Oggi sono davanti a noi due fratelli, Aldo ed Edoardo, che accanto agli impegni di famiglia e di professione, hanno deciso di accogliere la chiamata del Signore e con l’ordinazione diaconale mettono la loro vita a servizio del Vangelo e della missione salvifica della Chiesa.
Carissimi ordinandi, sentitevi rinnovati e rinvigoriti dalla fiducia donatavi da Gesù e custodite nel vostro cuore la gioia della fede affinché essa risplenda nella vostra parola e nella vita come contagiosa testimonianza e ammaestramento per tutti i fratelli.

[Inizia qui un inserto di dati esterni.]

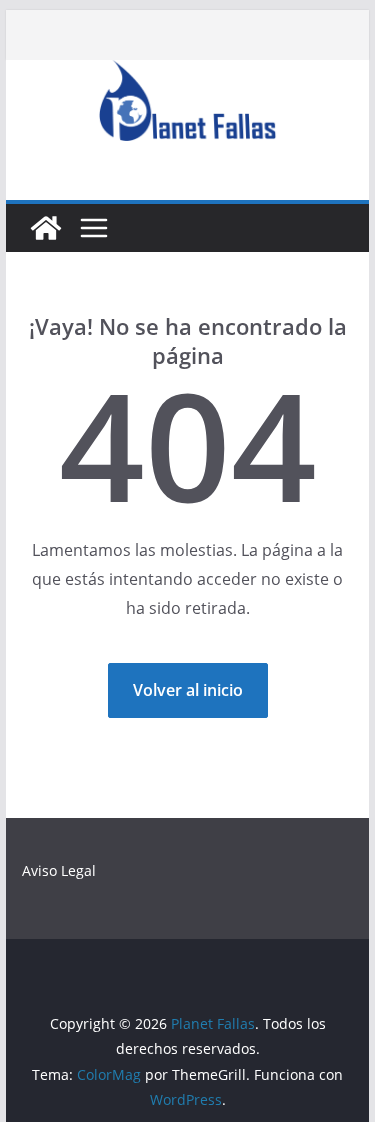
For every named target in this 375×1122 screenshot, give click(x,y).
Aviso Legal (59, 870)
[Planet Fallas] (46, 228)
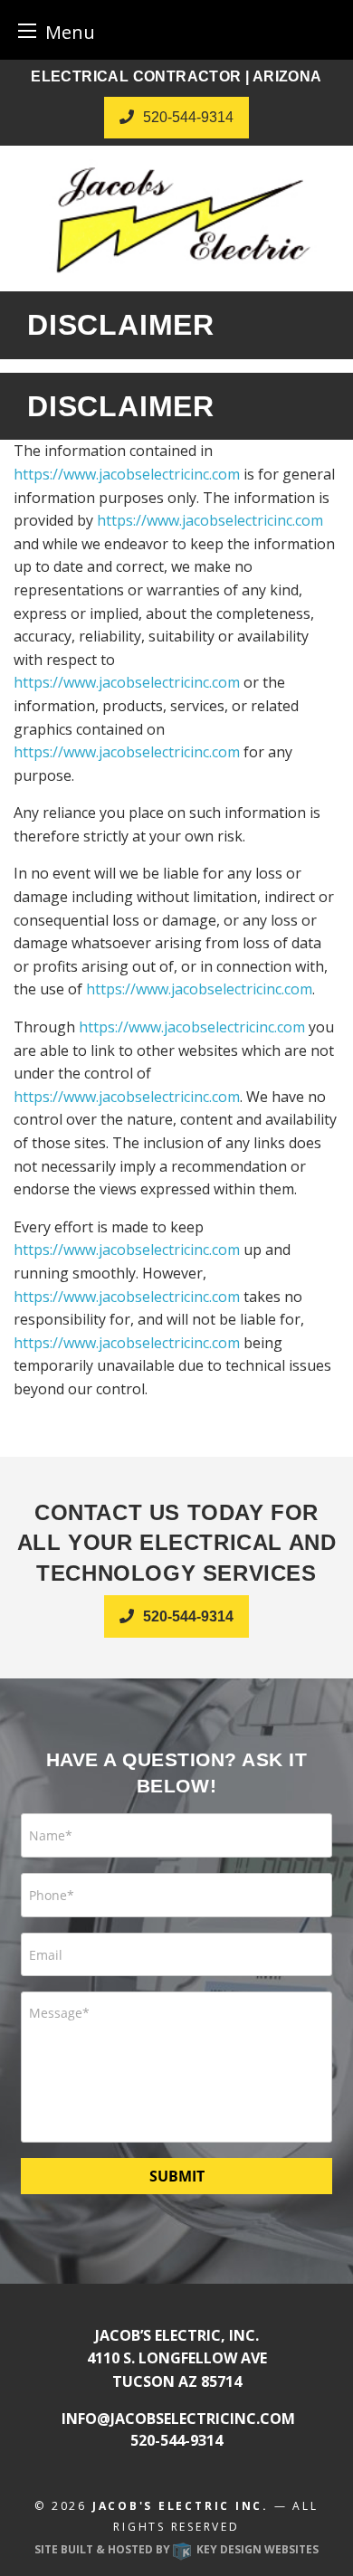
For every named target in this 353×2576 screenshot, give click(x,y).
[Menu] (27, 30)
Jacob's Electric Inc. (180, 2506)
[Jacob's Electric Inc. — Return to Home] (176, 218)
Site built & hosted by (176, 2549)
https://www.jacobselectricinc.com (127, 474)
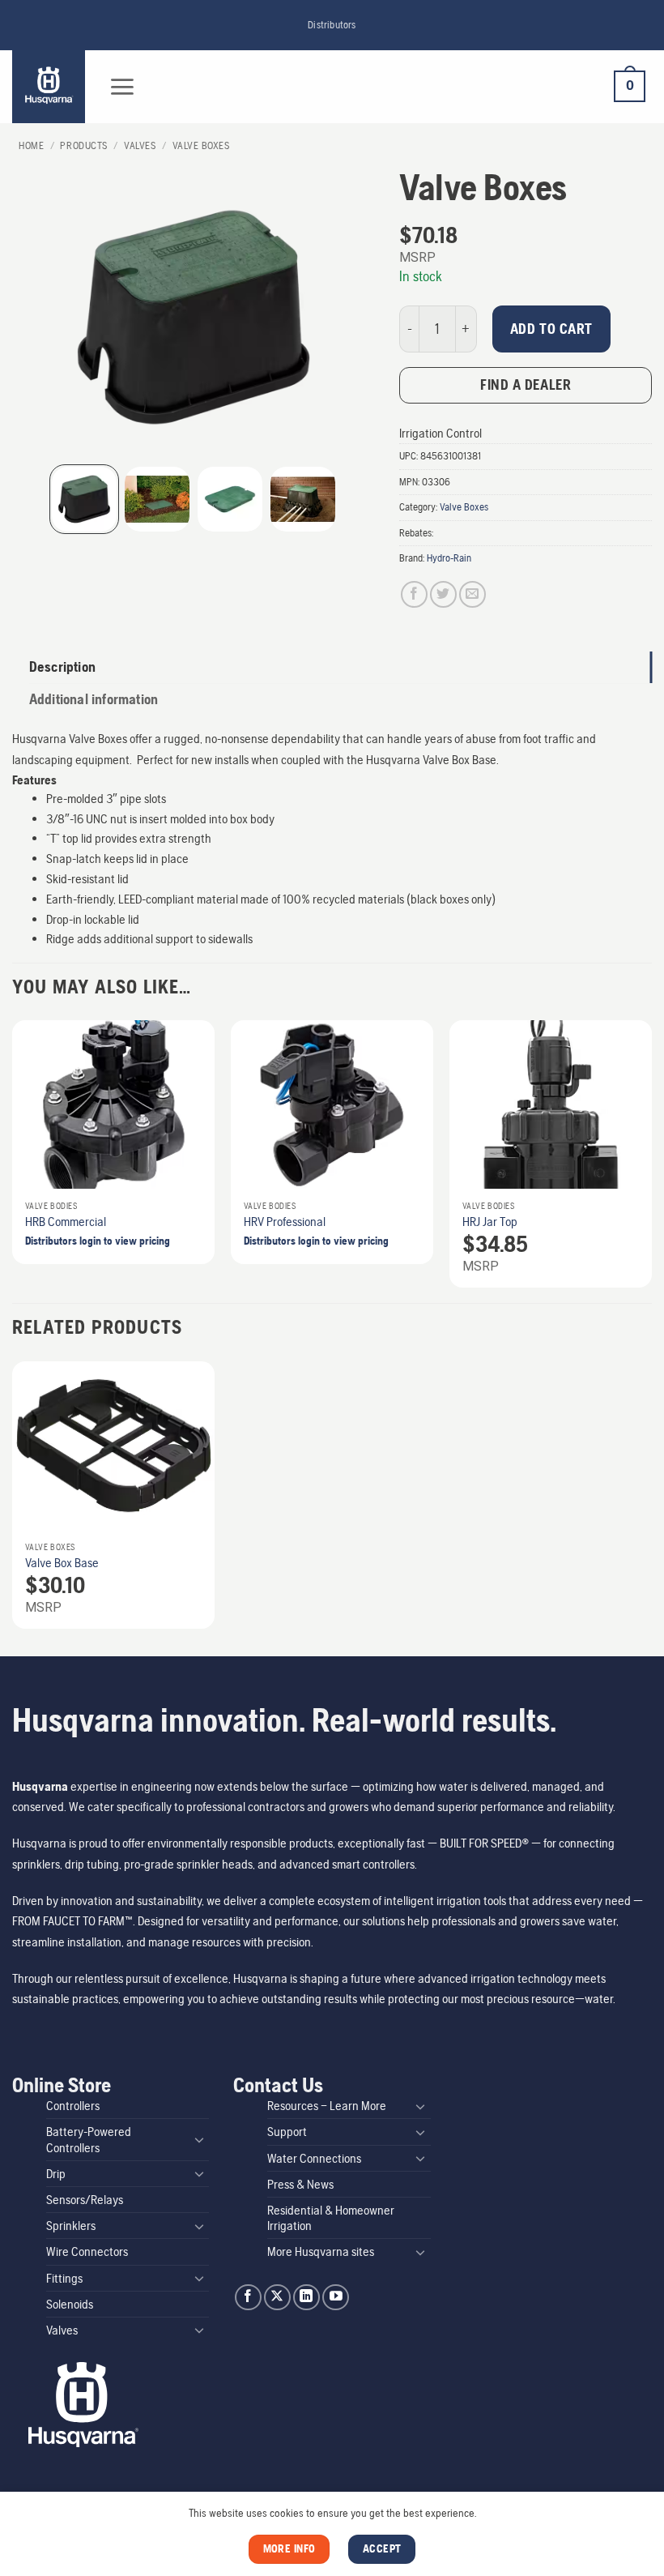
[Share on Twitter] (443, 594)
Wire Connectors (87, 2251)
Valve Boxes (201, 145)
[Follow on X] (277, 2297)
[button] (122, 86)
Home (31, 145)
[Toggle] (199, 2139)
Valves (139, 145)
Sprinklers (71, 2225)
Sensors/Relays (84, 2199)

Il suggestivo rito di ordinazione si concluderà con la consegna del libro dei Vangeli ed io vi esorto con le parole dell’apostolo Paolo a “non arrossire mai del Vangelo poiché è potenza di Dio per la salvezza di chiunque crede” (cfr. Rm 1, 16). La consacrazione diaconale vi conforma a Cristo servo, venuto per dare la sua vita per la salvezza di tutti: siate dunque disponibili sempre e senza riserve nella carità, nel ministero della consolazione, nella solidarietà più concreta, e non trascurate mai la più alta forma di carità che consiste nell’indicare a tutti nel Cristo il solo che può dare all’uomo compimento, felicità e salvezza eterna. Lavorate nel campo di Dio non per risultati terreni ed effimeri, ma per portare tutti alla festa eterna preparata dal Signore per i suoi figli; riprendo qui il tema della mia ultima lettera pastorale e, con espressione evangelica, dico anche a voi: “uscite e costringeteli ad entrare” (cfr. Lc 14, 6), aggiungendo con il profeta Isaia: “Grida a squarciagola, non aver riguardo; come una tromba alza la voce” (Is 58, 1).
Ci aiuti San Romolo a conservare e ad accrescere la gioia, la fierezza e la forza della fede.